[DATA IN THIS EXERCISE Boundary: Start]

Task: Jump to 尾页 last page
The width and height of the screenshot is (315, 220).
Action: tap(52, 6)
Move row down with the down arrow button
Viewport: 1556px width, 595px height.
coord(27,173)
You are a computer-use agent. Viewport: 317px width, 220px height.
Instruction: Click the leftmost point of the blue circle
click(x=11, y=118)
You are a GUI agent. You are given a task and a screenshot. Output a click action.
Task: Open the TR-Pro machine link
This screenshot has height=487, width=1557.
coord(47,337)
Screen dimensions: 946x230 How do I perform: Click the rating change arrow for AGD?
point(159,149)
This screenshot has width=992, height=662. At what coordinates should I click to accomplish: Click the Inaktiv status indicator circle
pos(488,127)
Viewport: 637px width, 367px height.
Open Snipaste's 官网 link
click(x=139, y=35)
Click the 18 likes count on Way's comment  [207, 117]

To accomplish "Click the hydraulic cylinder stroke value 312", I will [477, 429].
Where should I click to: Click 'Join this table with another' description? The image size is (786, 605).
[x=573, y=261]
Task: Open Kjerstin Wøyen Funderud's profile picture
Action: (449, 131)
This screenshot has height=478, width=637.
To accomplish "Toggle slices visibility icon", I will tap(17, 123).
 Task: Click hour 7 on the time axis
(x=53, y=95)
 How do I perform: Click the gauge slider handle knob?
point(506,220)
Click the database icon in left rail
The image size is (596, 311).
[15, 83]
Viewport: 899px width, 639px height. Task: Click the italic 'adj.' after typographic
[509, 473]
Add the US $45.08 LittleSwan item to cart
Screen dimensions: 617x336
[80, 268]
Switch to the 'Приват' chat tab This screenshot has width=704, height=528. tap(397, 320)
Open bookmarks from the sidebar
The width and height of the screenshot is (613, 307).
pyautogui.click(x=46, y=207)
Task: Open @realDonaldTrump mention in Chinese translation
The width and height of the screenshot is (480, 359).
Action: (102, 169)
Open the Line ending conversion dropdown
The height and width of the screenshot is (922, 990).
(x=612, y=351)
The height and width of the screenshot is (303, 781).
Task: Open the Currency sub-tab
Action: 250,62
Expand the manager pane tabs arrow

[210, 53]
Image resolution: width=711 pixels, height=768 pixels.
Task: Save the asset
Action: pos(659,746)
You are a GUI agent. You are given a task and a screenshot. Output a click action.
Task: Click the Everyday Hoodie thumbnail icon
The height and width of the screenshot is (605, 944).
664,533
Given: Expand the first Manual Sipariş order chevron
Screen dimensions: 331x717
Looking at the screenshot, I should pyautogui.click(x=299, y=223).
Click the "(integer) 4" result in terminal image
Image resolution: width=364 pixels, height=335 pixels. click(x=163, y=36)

[DATA IN THIS EXERCISE Boundary: End]

• [ABOUT THIS TASK]:
For every entry in the records above, write an exact copy.

• [RESULT OF THIS TASK]:
Task: Jump to 尾页 last page
The width and height of the screenshot is (315, 220).
Action: tap(52, 6)
Move row down with the down arrow button
Viewport: 1556px width, 595px height.
coord(27,173)
You are a computer-use agent. Viewport: 317px width, 220px height.
Instruction: Click the leftmost point of the blue circle
click(x=11, y=118)
You are a GUI agent. You are given a task and a screenshot. Output a click action.
Task: Open the TR-Pro machine link
This screenshot has height=487, width=1557.
coord(47,337)
Screen dimensions: 946x230 How do I perform: Click the rating change arrow for AGD?
point(159,149)
This screenshot has width=992, height=662. At what coordinates should I click to accomplish: Click the Inaktiv status indicator circle
pos(488,127)
Viewport: 637px width, 367px height.
Open Snipaste's 官网 link
click(x=139, y=35)
Click the 18 likes count on Way's comment  [207, 117]

To accomplish "Click the hydraulic cylinder stroke value 312", I will [477, 429].
Where should I click to: Click 'Join this table with another' description? The image size is (786, 605).
[x=573, y=261]
Task: Open Kjerstin Wøyen Funderud's profile picture
Action: (449, 131)
This screenshot has height=478, width=637.
To accomplish "Toggle slices visibility icon", I will tap(17, 123).
 Task: Click hour 7 on the time axis
(x=53, y=95)
 How do I perform: Click the gauge slider handle knob?
point(506,220)
Click the database icon in left rail
The image size is (596, 311).
[15, 83]
Viewport: 899px width, 639px height. Task: Click the italic 'adj.' after typographic
[509, 473]
Add the US $45.08 LittleSwan item to cart
Screen dimensions: 617x336
[80, 268]
Switch to the 'Приват' chat tab This screenshot has width=704, height=528. tap(397, 320)
Open bookmarks from the sidebar
The width and height of the screenshot is (613, 307).
pyautogui.click(x=46, y=207)
Task: Open @realDonaldTrump mention in Chinese translation
The width and height of the screenshot is (480, 359).
Action: (102, 169)
Open the Line ending conversion dropdown
The height and width of the screenshot is (922, 990).
(x=612, y=351)
The height and width of the screenshot is (303, 781).
Task: Open the Currency sub-tab
Action: 250,62
Expand the manager pane tabs arrow

[210, 53]
Image resolution: width=711 pixels, height=768 pixels.
Task: Save the asset
Action: pos(659,746)
You are a GUI agent. You are given a task and a screenshot. Output a click action.
Task: Click the Everyday Hoodie thumbnail icon
The height and width of the screenshot is (605, 944).
664,533
Given: Expand the first Manual Sipariş order chevron
Screen dimensions: 331x717
Looking at the screenshot, I should pyautogui.click(x=299, y=223).
Click the "(integer) 4" result in terminal image
Image resolution: width=364 pixels, height=335 pixels. click(x=163, y=36)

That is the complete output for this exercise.